* _Brief 1_:
Answer these questions about the NiFi thread on provenance recording rate:
(a) How many threads per processor does Phil use for the main flow?
(b) What does Mark call a telltale sign of running out of heap?
(c) What values did Phil give the indexing thread count, in order?
* _Brief 2_: Resume the NiFi thread on provenance recording rate, starting right after its last line.

* _Document section_:
****

You are viewing a plain text version of this content. The canonical link for it is here.

Posted to dev@nifi.apache.org by Phil H <gi...@gmail.com> on 2018/05/14 22:41:12 UTC

Data flow rate exceeding provenance recording rate

Hi gang,

I have started receiving this error after perhaps 24 hours of run time. The
first queue in our flow has a very large backlog by the time this error
arrives. What is odd is that the incoming message rate is fairly constant
at all times and while I am watching NiFi during the day, we never have any
backlogs. So this leads me to believe that the backlog is a symptom of NiFi
slowing itself down, not the cause of the problem. I am using 4 threads per
processor for our main flow to handle the throughput.

Any ideas what causes this to happen and how I can fix it?

TIA,
Phil

Re: Data flow rate exceeding provenance recording rate

Posted by Mark Payne <ma...@hotmail.com>.

Phil,

is there any backpressure being applied to the GetTCP processor?
I.e., is the connection that GetTCP is putting FlowFiles in full?

It sounds like the system starts out fast and then the performance decays
over time? Is that accurate? How long as it fast after a restart?

If there is no backpressure being applied, then the first thing that comes to mind
is heap usage. If the system starts out fast and then degrades over time, that is
a telltale sign of running out of heap. As the system runs, it gathers metrics for
processors, etc. and over time that can cause you to run out of memory. So along
those lines: how much heap do you have allocated to the NiFi instance? Do you have
any custom processors/controller services?

Thanks
-Mark

> On May 15, 2018, at 12:15 AM, Phil H <gi...@gmail.com> wrote:
> 
> I may have spoken too soon. I was processing well through the 7 figure
> backlog, when the system started slowing again. I upped the indexing thread
> count again (it was 2 initially, then 4, then finally 8) and the system
> become unusably slow, so I set it back to 4.
> 
> The system is now operating better (UI is responsive, and no errors or
> warnings) but the main GetTCP only seems to be spitting out flowfiles about
> 1/3rd as fast as it used to (network factors have been eliminated).
> 
> Any more ideas?
> 
> On Tue, 15 May 2018 at 09:36, Phil H <gi...@gmail.com> wrote:
> 
>> Thanks Mark,
>> 
>> That has done the trick. The whole system seems to be performing better
>> than I was used to, even before I started receiving those errors.

****

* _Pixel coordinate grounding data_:
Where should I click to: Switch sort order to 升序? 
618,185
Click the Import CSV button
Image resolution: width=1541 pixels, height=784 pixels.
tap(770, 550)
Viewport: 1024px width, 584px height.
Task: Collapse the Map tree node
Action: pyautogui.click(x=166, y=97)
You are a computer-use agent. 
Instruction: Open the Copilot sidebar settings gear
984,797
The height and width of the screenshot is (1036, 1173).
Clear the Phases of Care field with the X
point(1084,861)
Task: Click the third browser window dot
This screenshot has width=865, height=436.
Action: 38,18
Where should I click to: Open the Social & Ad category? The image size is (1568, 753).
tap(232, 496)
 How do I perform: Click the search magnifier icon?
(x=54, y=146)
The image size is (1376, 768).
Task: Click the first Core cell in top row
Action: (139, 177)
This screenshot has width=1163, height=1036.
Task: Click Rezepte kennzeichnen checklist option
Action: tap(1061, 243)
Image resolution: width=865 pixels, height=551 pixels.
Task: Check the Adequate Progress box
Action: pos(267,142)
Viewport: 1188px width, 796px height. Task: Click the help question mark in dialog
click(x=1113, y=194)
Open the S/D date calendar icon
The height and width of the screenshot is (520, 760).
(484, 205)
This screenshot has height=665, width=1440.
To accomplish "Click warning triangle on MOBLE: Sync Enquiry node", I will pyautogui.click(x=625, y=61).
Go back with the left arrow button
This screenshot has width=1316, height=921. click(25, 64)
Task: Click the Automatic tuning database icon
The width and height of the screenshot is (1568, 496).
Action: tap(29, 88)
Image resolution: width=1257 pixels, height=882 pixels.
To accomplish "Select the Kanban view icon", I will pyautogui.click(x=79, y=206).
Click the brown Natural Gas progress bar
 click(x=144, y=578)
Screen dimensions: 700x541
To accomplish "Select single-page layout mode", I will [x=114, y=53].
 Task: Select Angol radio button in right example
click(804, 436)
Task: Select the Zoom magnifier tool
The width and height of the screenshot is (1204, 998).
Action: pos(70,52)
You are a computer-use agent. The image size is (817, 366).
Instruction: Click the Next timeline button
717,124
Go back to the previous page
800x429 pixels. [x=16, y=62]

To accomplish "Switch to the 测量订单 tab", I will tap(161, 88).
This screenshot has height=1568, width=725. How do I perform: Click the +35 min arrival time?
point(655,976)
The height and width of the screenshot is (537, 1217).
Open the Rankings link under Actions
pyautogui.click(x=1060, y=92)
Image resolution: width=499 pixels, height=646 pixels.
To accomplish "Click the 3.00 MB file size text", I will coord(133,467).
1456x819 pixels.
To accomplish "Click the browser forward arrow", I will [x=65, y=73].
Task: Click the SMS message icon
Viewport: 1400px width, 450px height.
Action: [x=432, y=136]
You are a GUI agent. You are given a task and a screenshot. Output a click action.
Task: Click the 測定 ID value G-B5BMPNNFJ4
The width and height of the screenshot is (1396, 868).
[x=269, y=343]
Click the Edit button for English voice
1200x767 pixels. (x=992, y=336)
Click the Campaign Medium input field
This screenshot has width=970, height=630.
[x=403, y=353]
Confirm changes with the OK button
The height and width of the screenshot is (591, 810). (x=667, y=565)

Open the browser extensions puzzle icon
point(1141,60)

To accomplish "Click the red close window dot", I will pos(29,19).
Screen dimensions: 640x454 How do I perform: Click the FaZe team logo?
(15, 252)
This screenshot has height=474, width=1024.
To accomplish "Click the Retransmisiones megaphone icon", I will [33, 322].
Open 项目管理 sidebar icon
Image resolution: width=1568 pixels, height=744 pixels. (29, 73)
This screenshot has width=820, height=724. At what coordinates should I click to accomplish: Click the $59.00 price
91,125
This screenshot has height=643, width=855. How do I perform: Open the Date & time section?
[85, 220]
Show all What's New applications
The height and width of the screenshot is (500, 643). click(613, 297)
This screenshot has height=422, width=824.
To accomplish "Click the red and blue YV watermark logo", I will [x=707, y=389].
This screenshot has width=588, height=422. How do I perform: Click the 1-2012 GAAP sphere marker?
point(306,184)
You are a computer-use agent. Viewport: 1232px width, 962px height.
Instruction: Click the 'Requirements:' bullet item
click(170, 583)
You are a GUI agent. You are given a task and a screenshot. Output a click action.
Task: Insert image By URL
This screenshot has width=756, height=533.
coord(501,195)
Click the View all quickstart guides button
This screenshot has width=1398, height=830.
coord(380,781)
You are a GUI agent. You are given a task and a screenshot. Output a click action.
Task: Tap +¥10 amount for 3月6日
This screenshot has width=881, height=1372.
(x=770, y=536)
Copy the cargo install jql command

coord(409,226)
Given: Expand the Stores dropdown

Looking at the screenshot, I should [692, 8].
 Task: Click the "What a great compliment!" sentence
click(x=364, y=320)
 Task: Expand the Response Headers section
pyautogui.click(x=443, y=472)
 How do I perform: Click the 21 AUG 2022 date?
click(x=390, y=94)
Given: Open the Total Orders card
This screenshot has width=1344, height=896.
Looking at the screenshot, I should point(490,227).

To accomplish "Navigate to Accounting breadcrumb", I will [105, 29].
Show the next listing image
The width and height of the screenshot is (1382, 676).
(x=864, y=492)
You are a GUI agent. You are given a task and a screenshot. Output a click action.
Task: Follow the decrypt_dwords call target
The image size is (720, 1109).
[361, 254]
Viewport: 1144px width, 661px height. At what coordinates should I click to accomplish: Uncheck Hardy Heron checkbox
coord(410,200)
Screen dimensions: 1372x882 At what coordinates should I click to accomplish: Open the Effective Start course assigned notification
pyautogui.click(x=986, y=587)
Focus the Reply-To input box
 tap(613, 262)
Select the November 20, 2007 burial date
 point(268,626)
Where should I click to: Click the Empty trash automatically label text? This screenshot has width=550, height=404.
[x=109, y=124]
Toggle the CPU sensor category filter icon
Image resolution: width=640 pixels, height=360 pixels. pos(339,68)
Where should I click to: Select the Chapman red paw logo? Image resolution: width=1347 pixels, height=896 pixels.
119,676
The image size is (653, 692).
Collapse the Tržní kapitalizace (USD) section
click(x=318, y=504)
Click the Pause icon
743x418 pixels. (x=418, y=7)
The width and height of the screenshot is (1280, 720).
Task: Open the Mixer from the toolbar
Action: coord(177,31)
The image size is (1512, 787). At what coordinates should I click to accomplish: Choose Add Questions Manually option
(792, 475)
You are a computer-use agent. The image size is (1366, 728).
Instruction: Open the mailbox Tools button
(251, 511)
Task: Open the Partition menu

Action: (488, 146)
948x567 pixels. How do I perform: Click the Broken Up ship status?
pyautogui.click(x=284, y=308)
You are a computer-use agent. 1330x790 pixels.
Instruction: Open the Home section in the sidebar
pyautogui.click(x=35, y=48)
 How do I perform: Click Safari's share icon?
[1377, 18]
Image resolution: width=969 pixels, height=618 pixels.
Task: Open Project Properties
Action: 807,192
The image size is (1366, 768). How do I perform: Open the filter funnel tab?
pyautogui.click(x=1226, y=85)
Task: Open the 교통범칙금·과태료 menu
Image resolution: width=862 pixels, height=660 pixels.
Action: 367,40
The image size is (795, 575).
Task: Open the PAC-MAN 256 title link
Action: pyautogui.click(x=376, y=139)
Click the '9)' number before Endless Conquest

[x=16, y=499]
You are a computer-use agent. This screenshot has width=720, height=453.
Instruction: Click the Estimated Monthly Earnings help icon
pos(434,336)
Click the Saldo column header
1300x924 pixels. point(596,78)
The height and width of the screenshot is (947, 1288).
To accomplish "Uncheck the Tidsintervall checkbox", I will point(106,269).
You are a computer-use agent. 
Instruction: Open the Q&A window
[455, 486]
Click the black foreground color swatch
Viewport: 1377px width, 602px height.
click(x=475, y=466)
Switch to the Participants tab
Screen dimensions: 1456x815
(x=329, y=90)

****

* _Answer section 1_:
(a) Four threads per processor.
(b) A system that starts out fast and then degrades over time.
(c) 2 at first, then 4, then 8, and then back to 4.

* _Answer section 2_:
>> 
>> Cheers,
>> Phil
>> 
>> On Tue, 15 May 2018 at 08:54, Mark Payne <ma...@hotmail.com> wrote:
>> 
>>> Phil,
>>> 
>>> This is just a side effect of how the old provenance repository was
>>> designed. There is a new
>>> implementation that is far faster and seems to be more stable. However,
>>> in order to use it,
>>> you have to "opt in" simply because we wanted to make sure that it was
>>> stable enough to set
>>> it as the default. At this point, I do believe it is and would like to
>>> set it as the default, perhaps in
>>> the next release.
>>> 
>>> To opt in, you can just update nifi.properties to change the value of the
>>> "nifi.provenance.repository.implementation"
>>> property from "org.apache.nifi.provenance.PersistentProvenanceRepository"
>>> to "org.apache.nifi.provenance.WriteAheadProvenanceRepository".
>>> The new implementation provides better throughput, will avoid the
>>> problematic pauses that you're encountering now,
>>> and also is quite a bit faster to search.
>>> 
>>> Thanks
>>> -Mark
>>> 
>>> 
>>> 
>>>> On May 14, 2018, at 6:41 PM, Phil H <gi...@gmail.com> wrote:
>>>> 
>>>> Hi gang,
>>>> 
>>>> I have started receiving this error after perhaps 24 hours of run time.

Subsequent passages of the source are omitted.